=== Task input ===
'''

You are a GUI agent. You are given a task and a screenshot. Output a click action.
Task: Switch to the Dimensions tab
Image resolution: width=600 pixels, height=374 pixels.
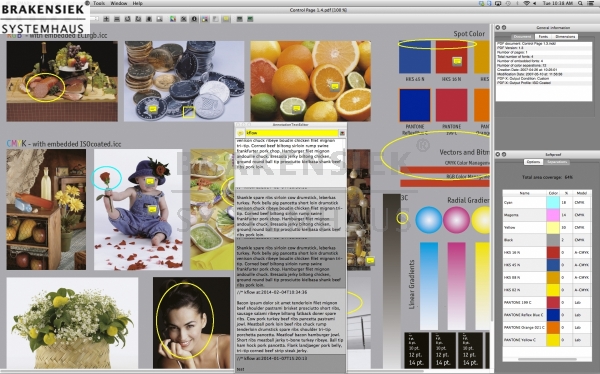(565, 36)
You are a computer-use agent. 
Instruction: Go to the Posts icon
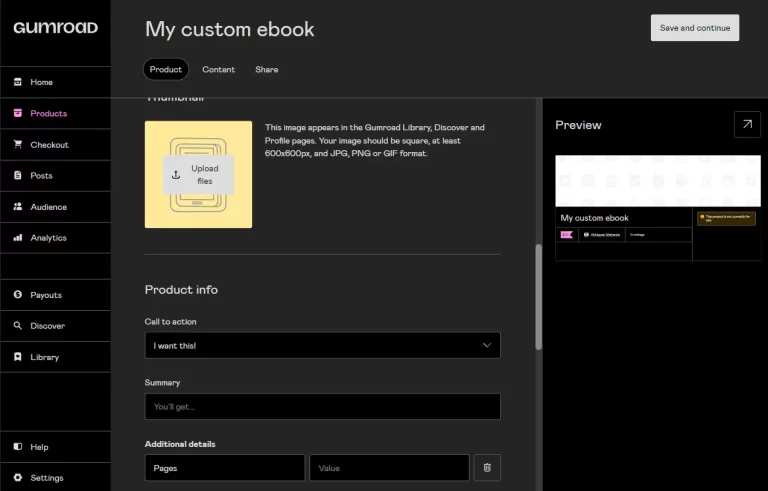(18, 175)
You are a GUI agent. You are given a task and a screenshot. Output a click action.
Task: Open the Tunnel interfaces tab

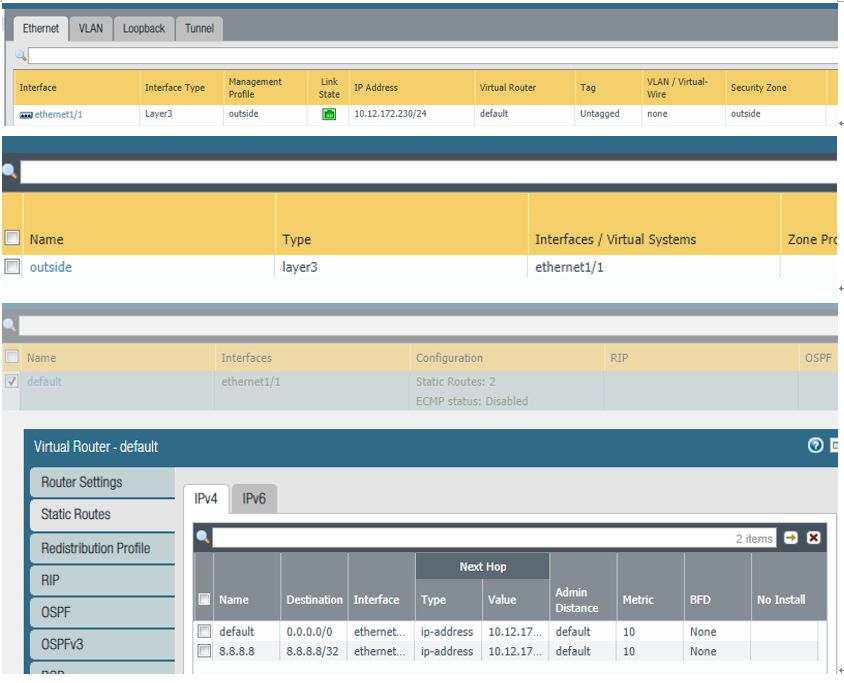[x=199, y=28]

'''
'''

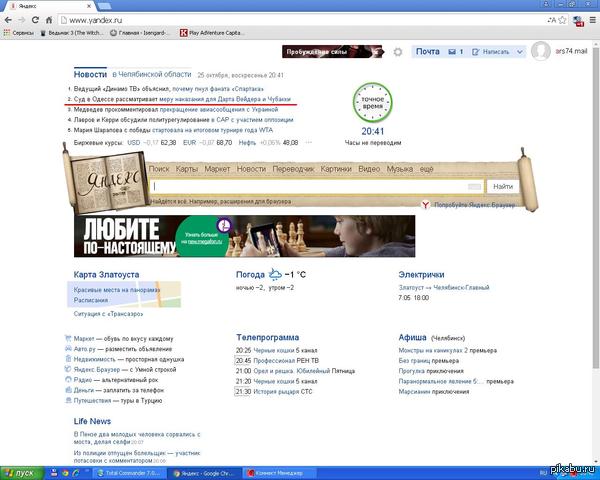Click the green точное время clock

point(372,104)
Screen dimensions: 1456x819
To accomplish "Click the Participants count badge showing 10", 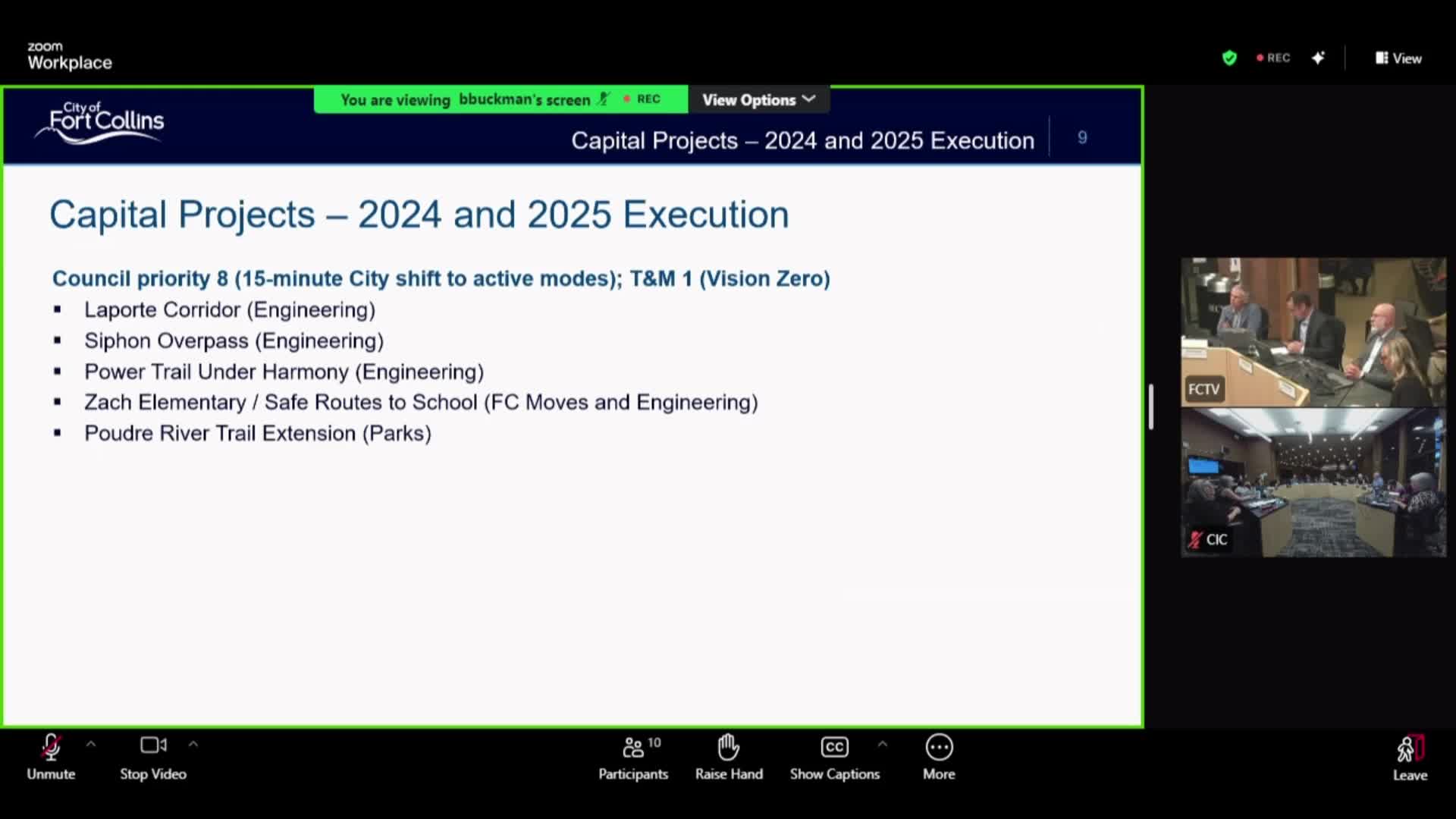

'''
'''

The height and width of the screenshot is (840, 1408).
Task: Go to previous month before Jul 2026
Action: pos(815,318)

'''

Copy out the stretch of data from the line containing "Screen dimensions: 1456x819" through the line containing "the Participants count", keeping both of those lines and leaving out any pictures.

Screen dimensions: 1456x819
To accomplish "Click the Participants count badge showing 10", 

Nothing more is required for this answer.